= Comparative dental analysis =

Human identification by forensic scientists can be done by three primary methods: friction ridge analysis, DNA analysis, and comparative dental analysis, the latter of which is one of the duties of a forensic odontologist. It is the process of identification by a post-mortem dental examination of a deceased individual (or individuals); comparing those findings with the ante-mortem dental records, radiographs, study casts, and so on believed to be those of the individual (or individuals) implicated; and assessing the concordance and/or discrepancy between the two. Teeth are resilient and—along with the highly specific and unique type, location, and configuration of restorations—might be the only features usable for the identification of bodies found in burnt, decomposed, skeletonised, or macerated condition.

== Methodology ==
The appointed forensic odontologist notes down all dental findings in a post-mortem intra-oral examination. It can also include taking dental radiographs and/or photographs wherever possible. Ante-mortem dental records are provided (by the police) of the suspected missing person/persons. The forensic odontologist then compares the post-mortem dental findings with those of the ante-mortem records and gives a conclusion on the established identification in the form of a dental report. This dental report can be further taken into evidence to either confirm identification or to present in court in criminal cases.

=== Applications ===
- Single body identifications:
• Unidentified bodies disfigured beyond recognition
• Fire accident victims
• Drowning victims
• Severely decomposed bodies
• Skeletonised remains
- Multiple identifications/ mass disasters:
• Mass fatality accidents
• Mass graves
• Natural calamities
• Mass shootings

== Cases ==

- The identification of Lollia Paulina in 49 AD was the first reported case of dental identification of an individual. Agrippina, the wife of Roman Emperor Claudius ordered her soldiers to kill Lollia who was the first wife of the Emperor. After killing Lollia Paulina, the soldiers bought her head to Agrippina who identified her with her unique teeth.
- John Talbot, the first Earl of Shrewsbury was identified based on his missing left molar by his personal herald.
- Dr.
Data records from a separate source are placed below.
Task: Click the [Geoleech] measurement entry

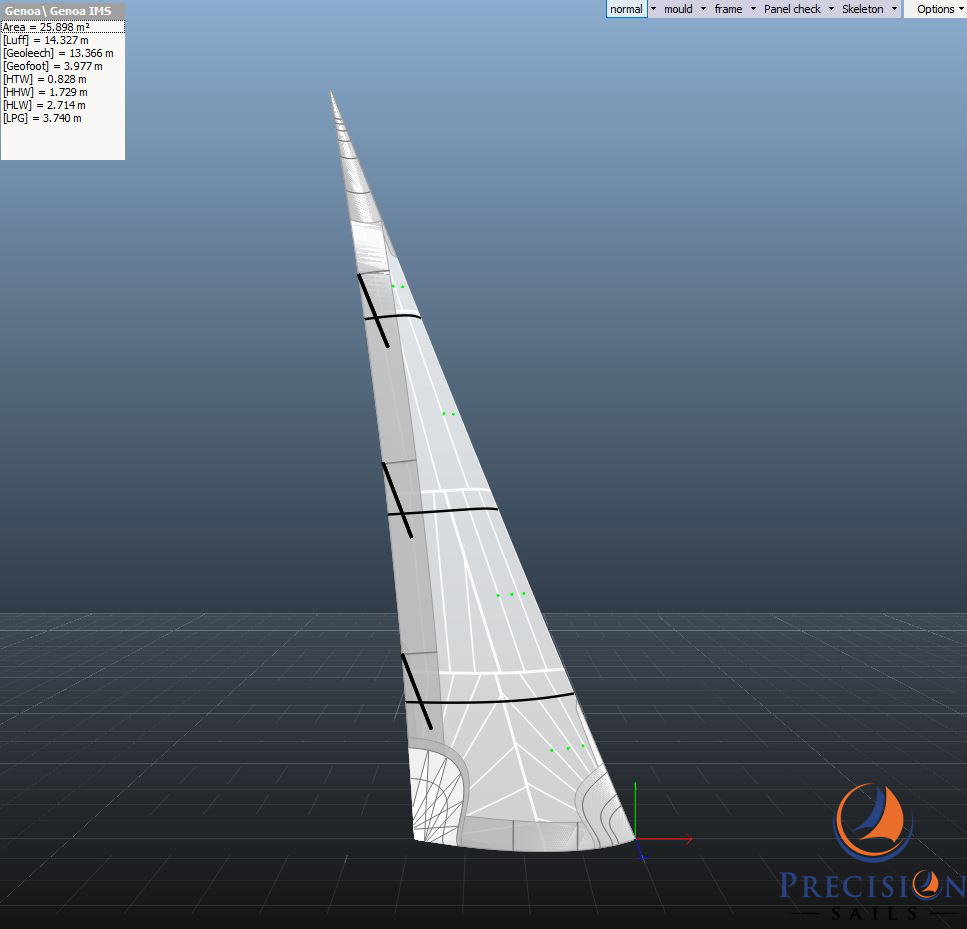Action: point(58,53)
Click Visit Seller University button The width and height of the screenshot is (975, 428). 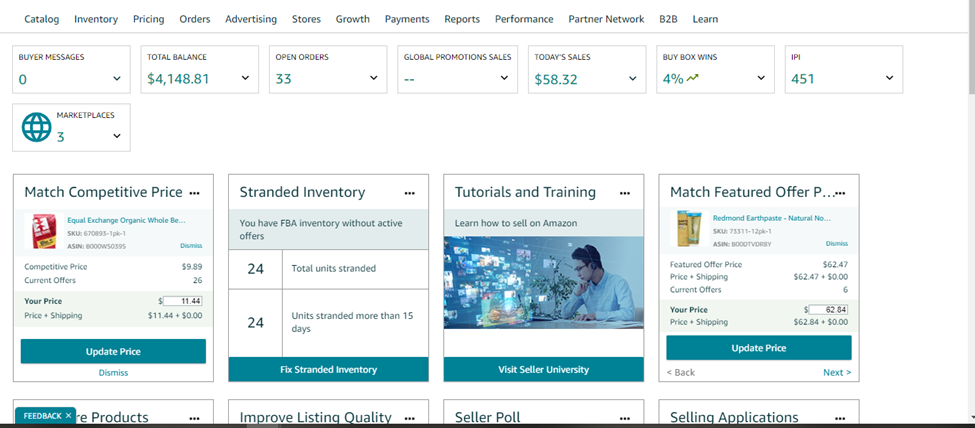click(543, 369)
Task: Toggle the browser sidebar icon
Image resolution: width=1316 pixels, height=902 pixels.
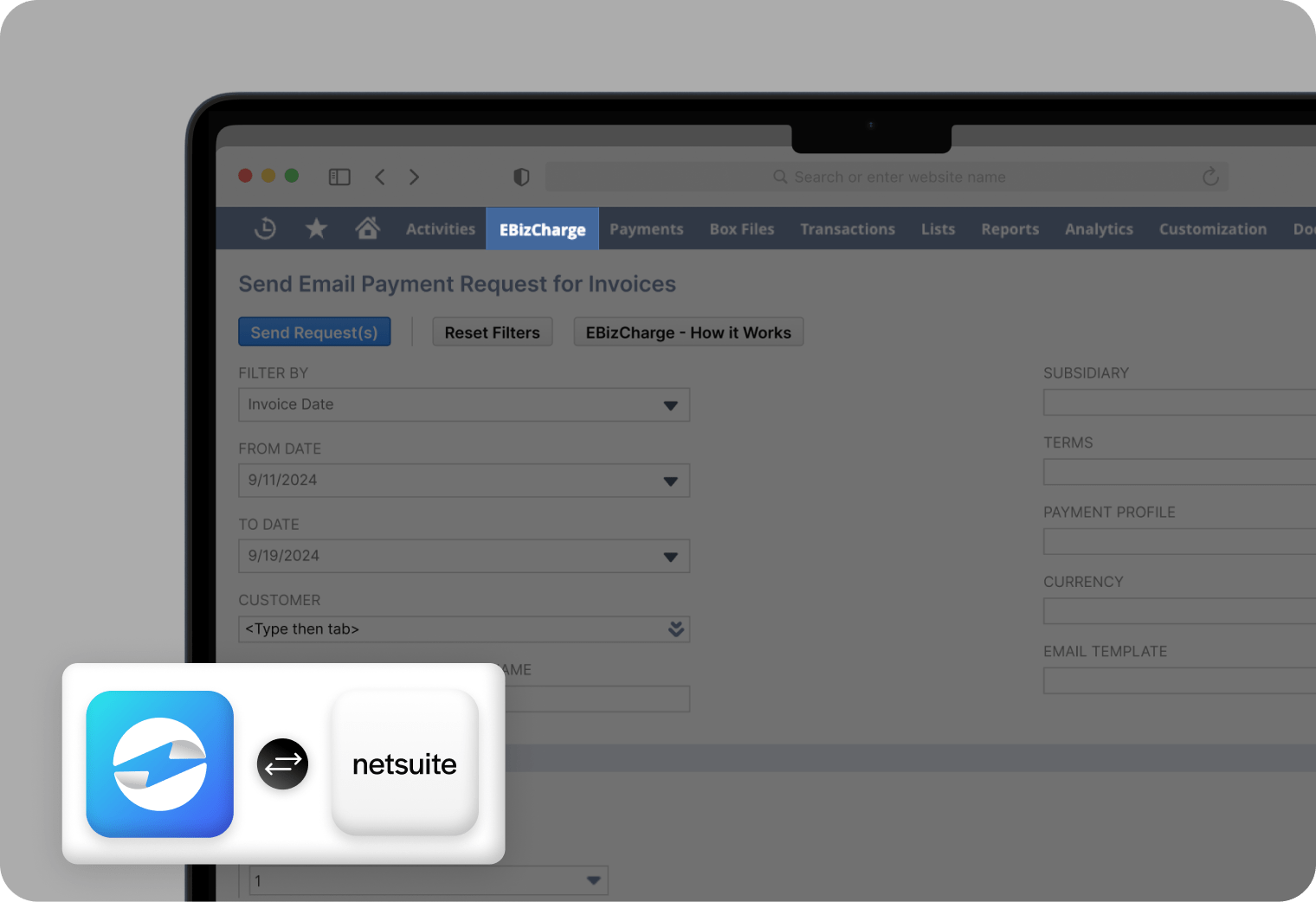Action: (x=339, y=177)
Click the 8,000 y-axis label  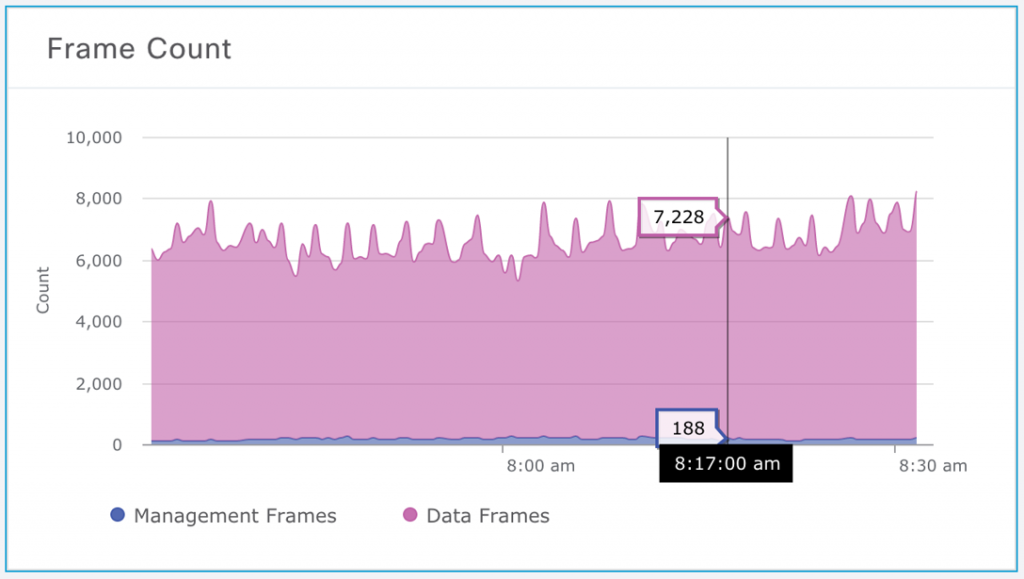100,199
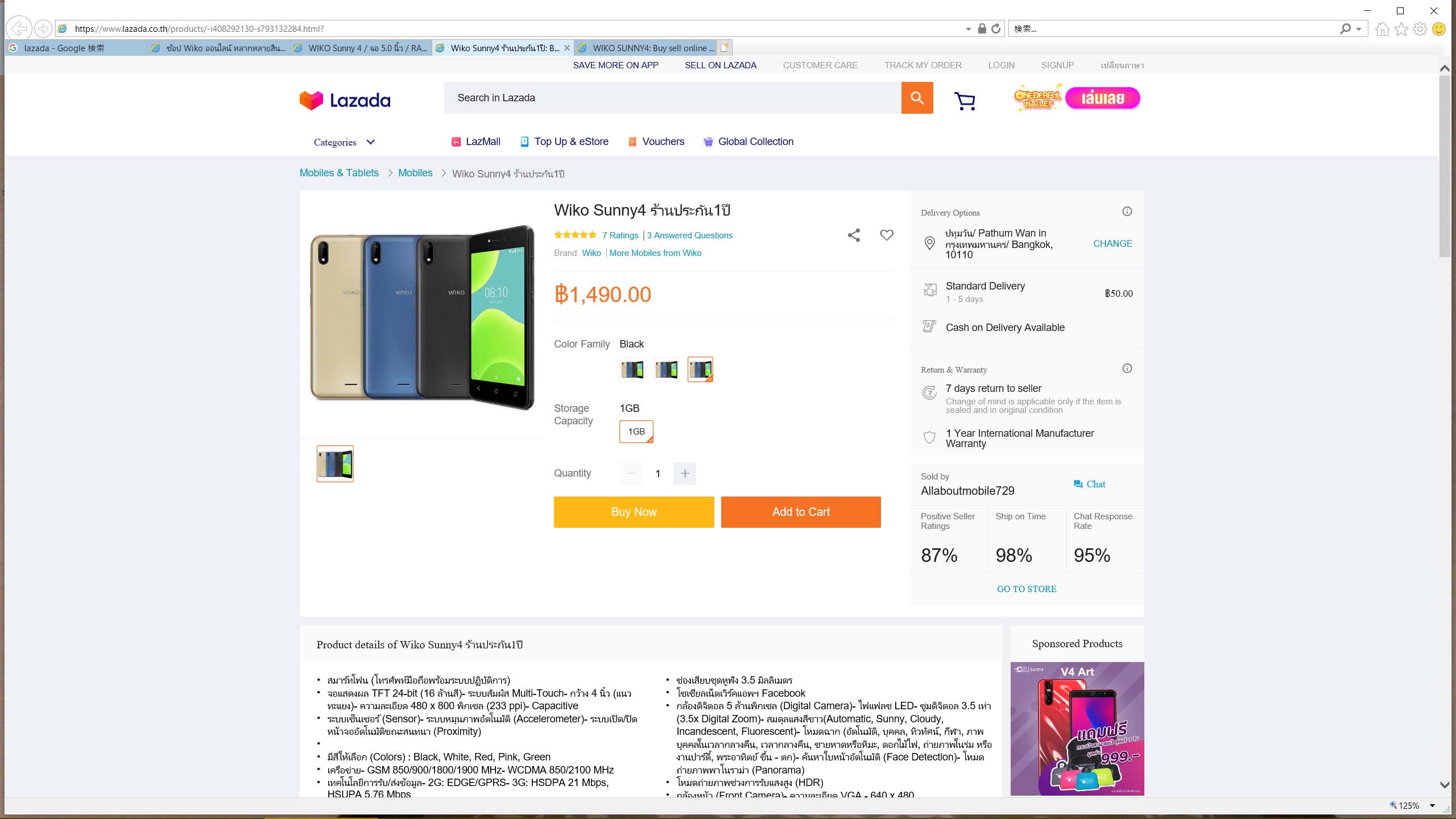Click the Return & Warranty info icon
The width and height of the screenshot is (1456, 819).
point(1127,369)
Joseph Warren was identified with his ivory and gold prosthesis made by Paul Revere when he was killed in the Battle of Bunker hill.
- John Wilkes Booth who assassinated Abraham Lincoln was identified by his abnormal jaw and his gold restorations.
- About 126 people were killed in the fire in Bazar de la Charite and due to the severity of the burns, most of the bodies were identified based on their teeth.
- Adolf Hitler who committed suicide in 1945 was identified by his prosthesis in 1968.
- When 158 victims aboard the Scandinavian Star ferry were burnt to death, comparative dental identification was used to identify 107 victims.
- After the 9/11 disaster, hundreds of victims were identified based on their dental remains.
- When thousands of people were killed in the tsunami in Phuket, Thailand, most of the international victims were identified based on dental comparison.